### GOAL
List every line of the items below that contains the word "size", copying each line in full. Case counts.

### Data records
********

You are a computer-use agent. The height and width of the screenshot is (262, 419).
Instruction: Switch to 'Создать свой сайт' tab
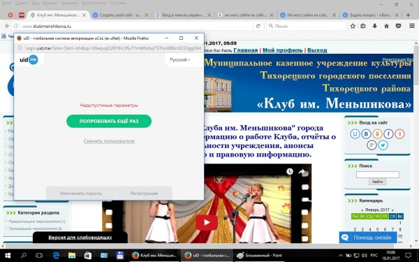pyautogui.click(x=120, y=15)
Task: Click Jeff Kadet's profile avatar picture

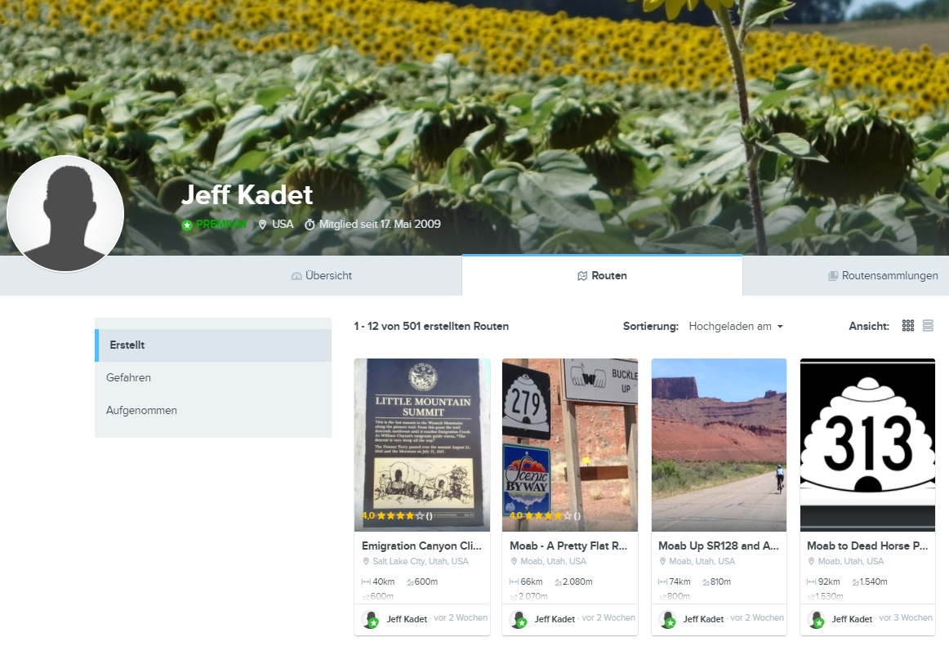Action: [65, 214]
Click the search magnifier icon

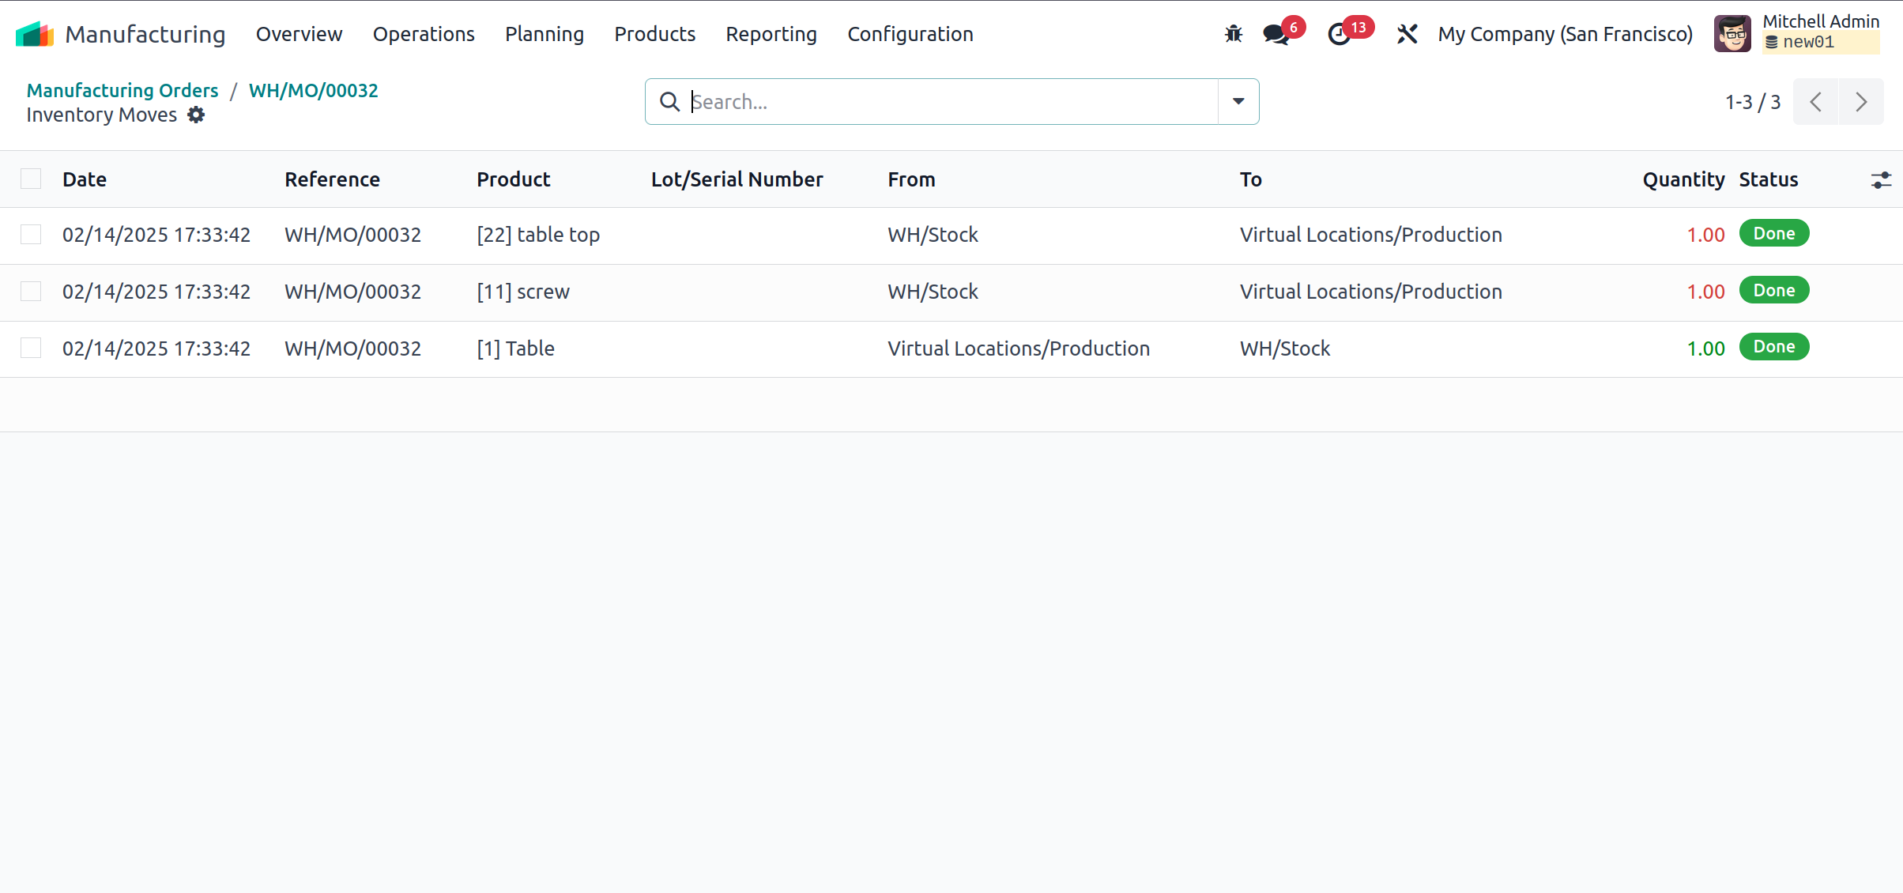[669, 102]
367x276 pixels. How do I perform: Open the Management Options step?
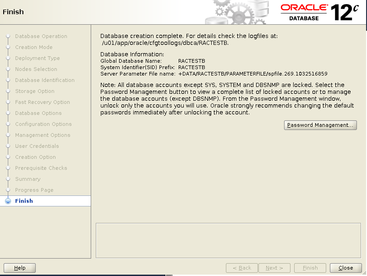(43, 135)
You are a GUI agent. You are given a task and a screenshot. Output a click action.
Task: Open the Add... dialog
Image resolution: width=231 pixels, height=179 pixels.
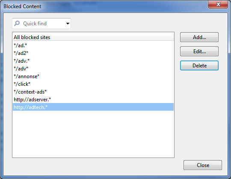pos(199,37)
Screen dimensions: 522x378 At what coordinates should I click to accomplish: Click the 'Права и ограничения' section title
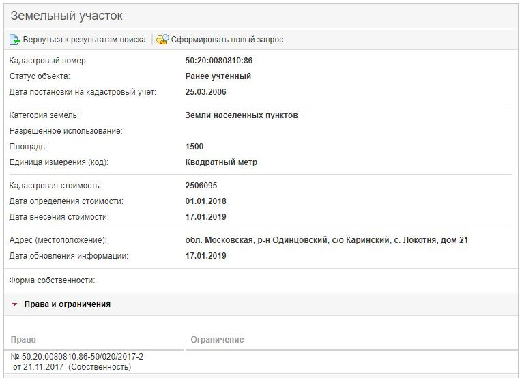click(67, 304)
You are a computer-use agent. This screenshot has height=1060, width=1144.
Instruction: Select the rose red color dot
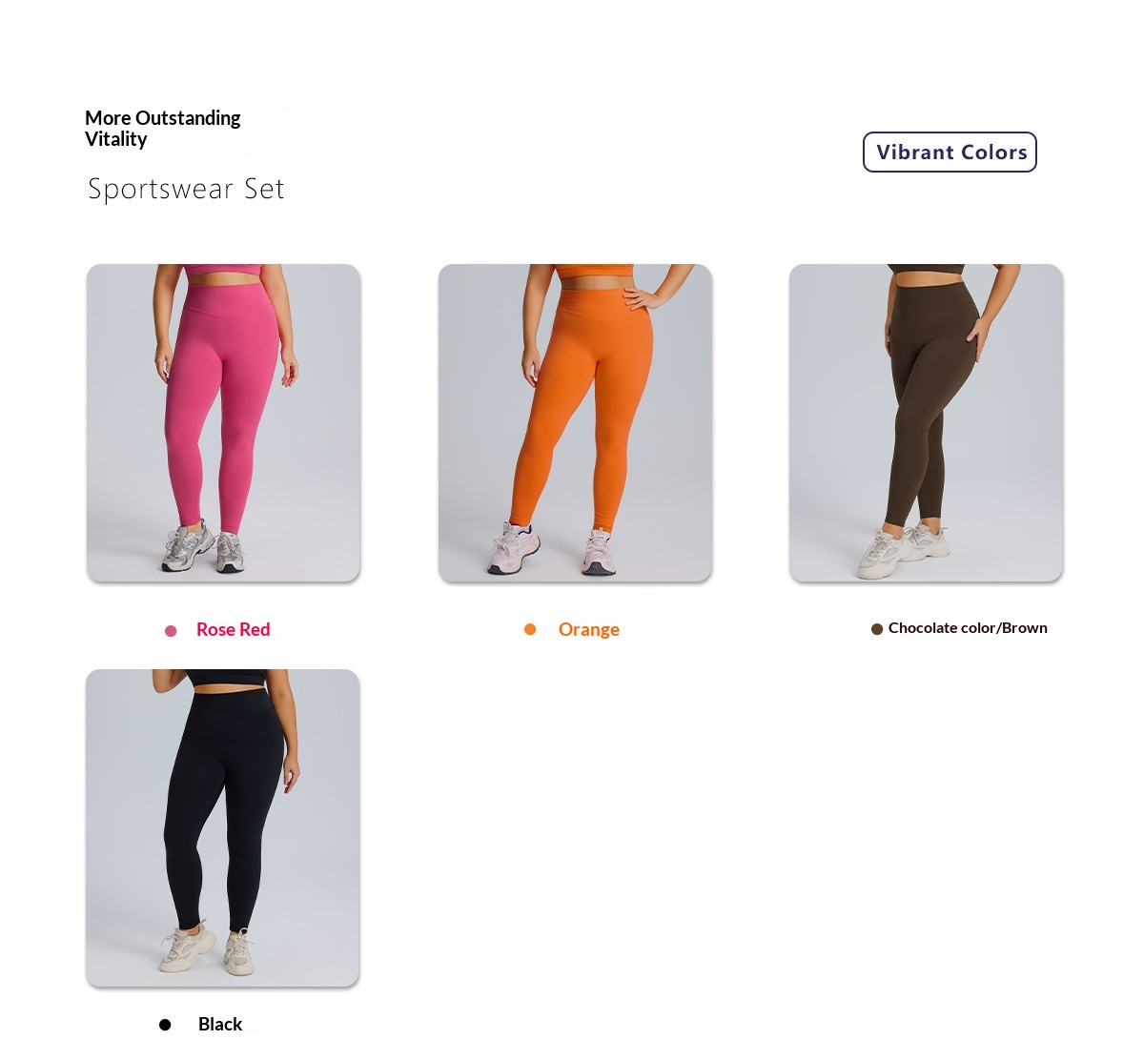coord(171,631)
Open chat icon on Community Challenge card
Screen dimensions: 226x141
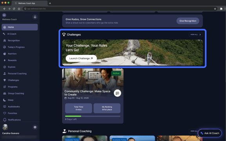(118, 93)
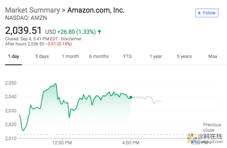Click the Amazon.com, Inc. title

coord(96,10)
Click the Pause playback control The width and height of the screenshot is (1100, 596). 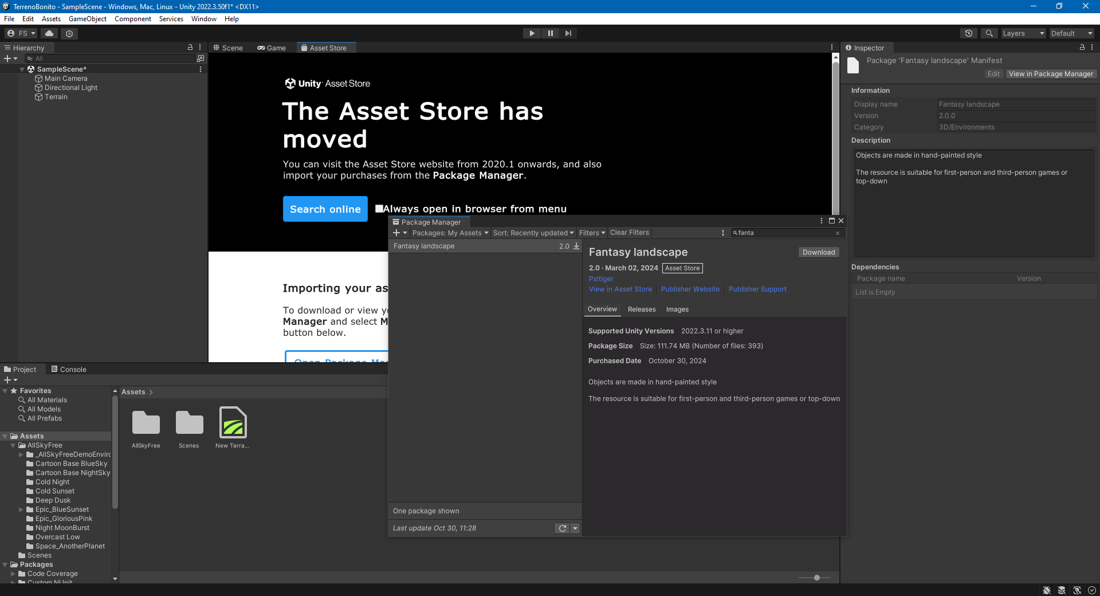[x=550, y=33]
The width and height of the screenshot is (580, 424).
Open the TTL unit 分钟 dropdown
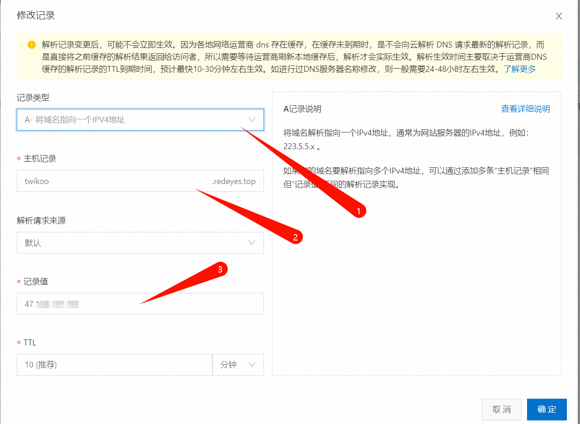click(x=238, y=365)
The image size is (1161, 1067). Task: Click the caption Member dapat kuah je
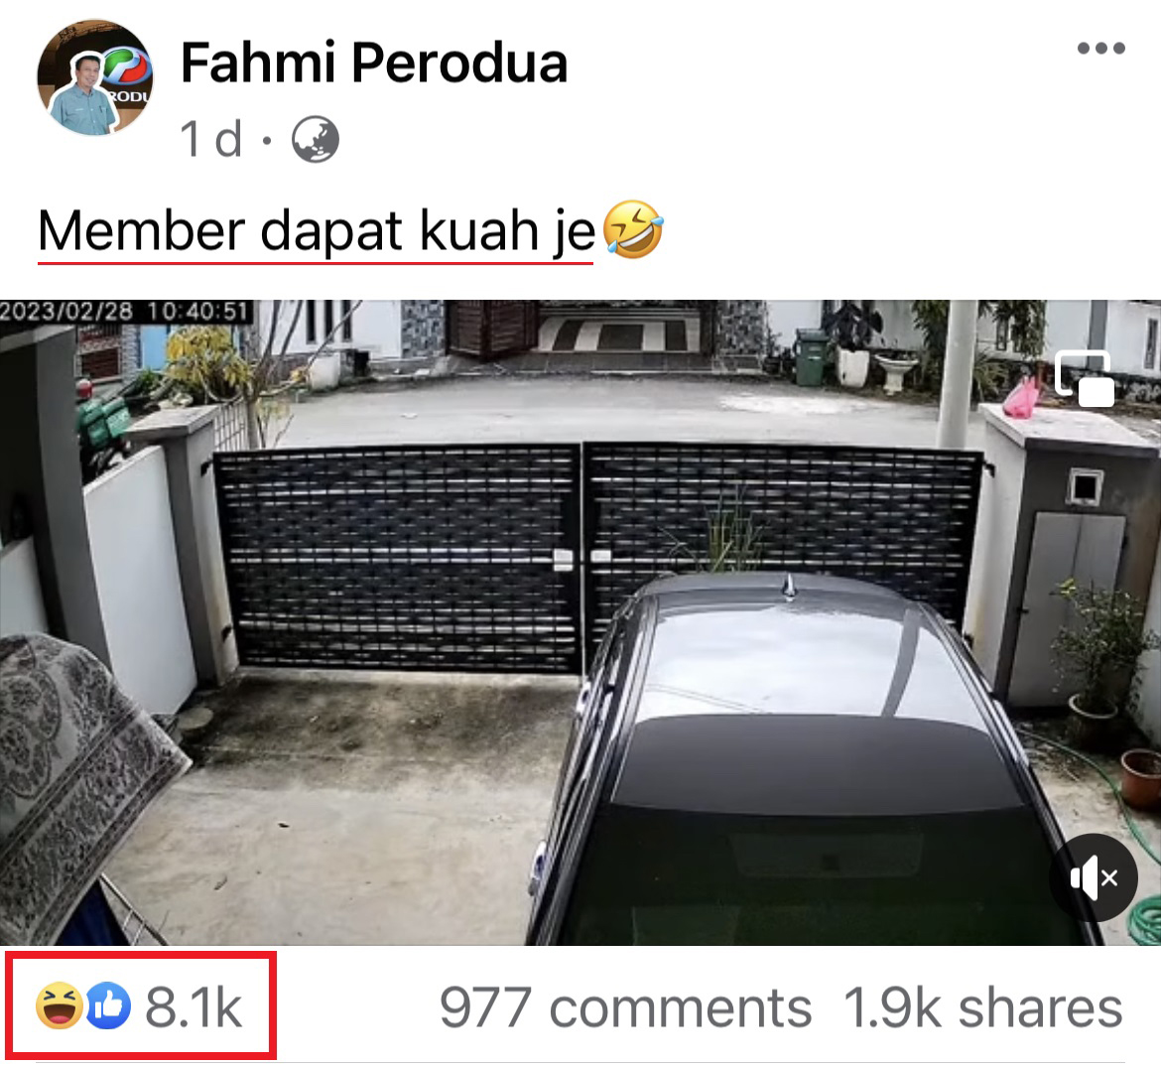point(317,231)
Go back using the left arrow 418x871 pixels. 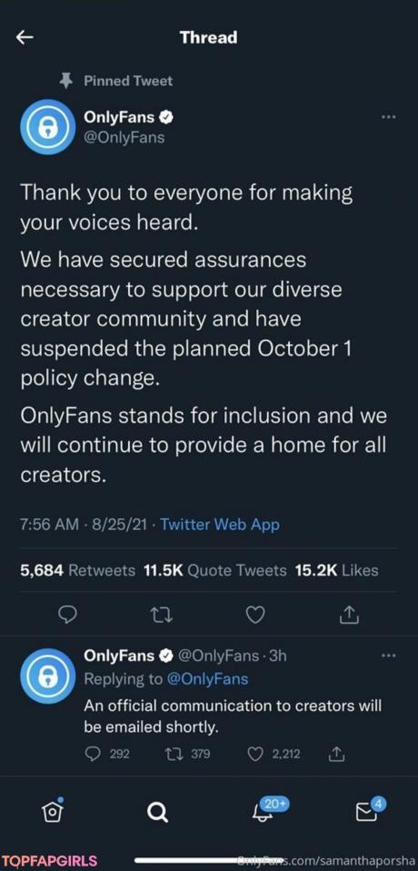[25, 38]
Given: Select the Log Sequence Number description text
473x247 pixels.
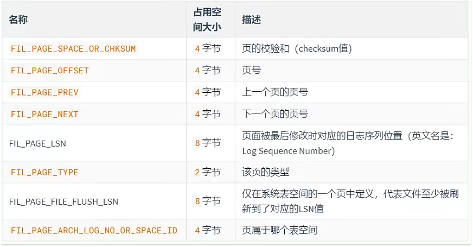Looking at the screenshot, I should click(289, 151).
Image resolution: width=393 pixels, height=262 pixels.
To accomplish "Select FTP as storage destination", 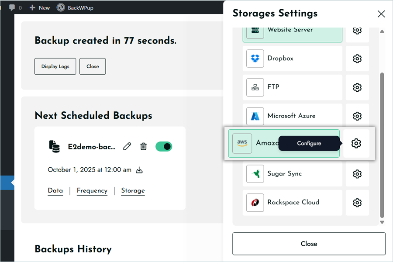I will [292, 87].
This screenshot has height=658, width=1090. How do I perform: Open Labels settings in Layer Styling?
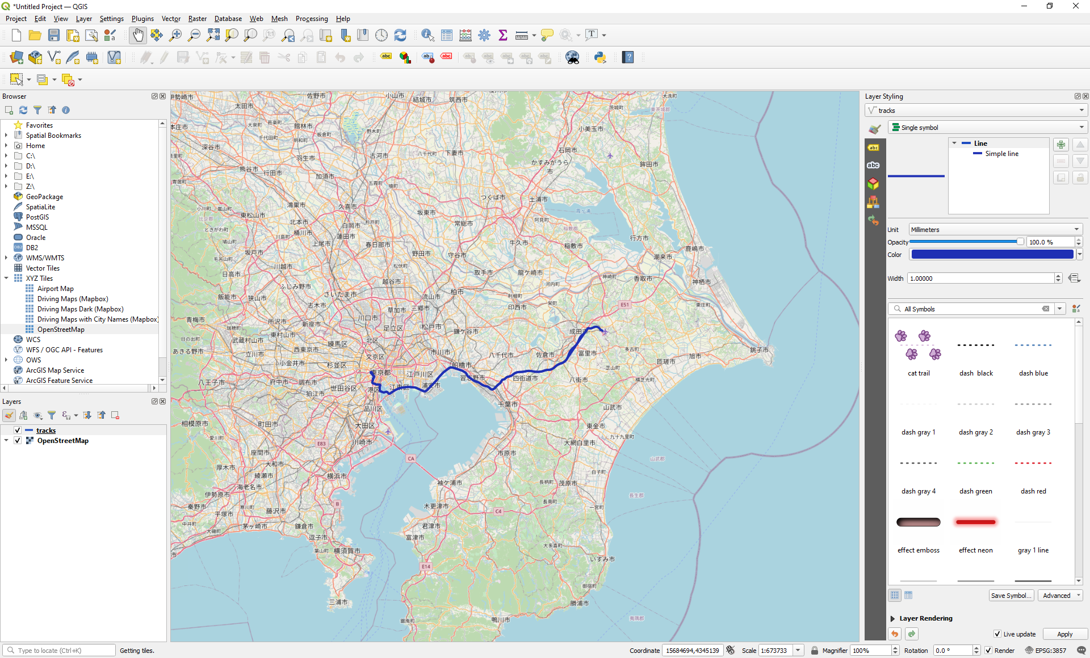(873, 146)
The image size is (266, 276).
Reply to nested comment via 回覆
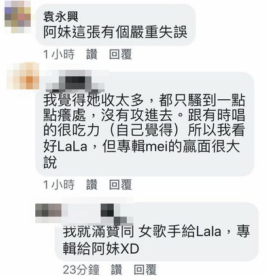145,269
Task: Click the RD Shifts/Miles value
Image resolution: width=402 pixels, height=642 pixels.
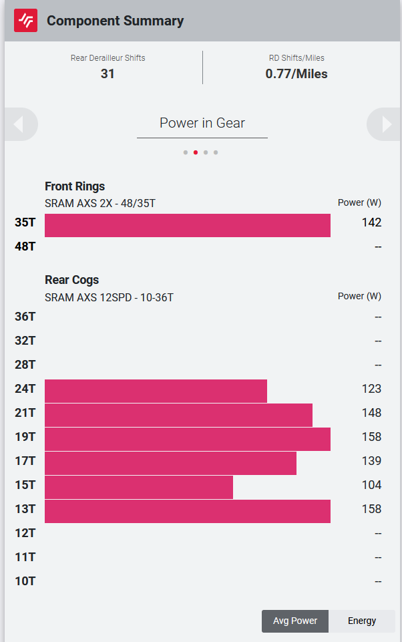Action: click(x=296, y=73)
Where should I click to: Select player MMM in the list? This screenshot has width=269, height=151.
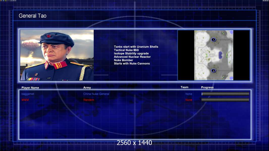pyautogui.click(x=25, y=100)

********

### RESPONSE FOR THIS EXERCISE
The image size is (1161, 1067). Task: Click the caption Member dapat kuah je
The image size is (266, 276).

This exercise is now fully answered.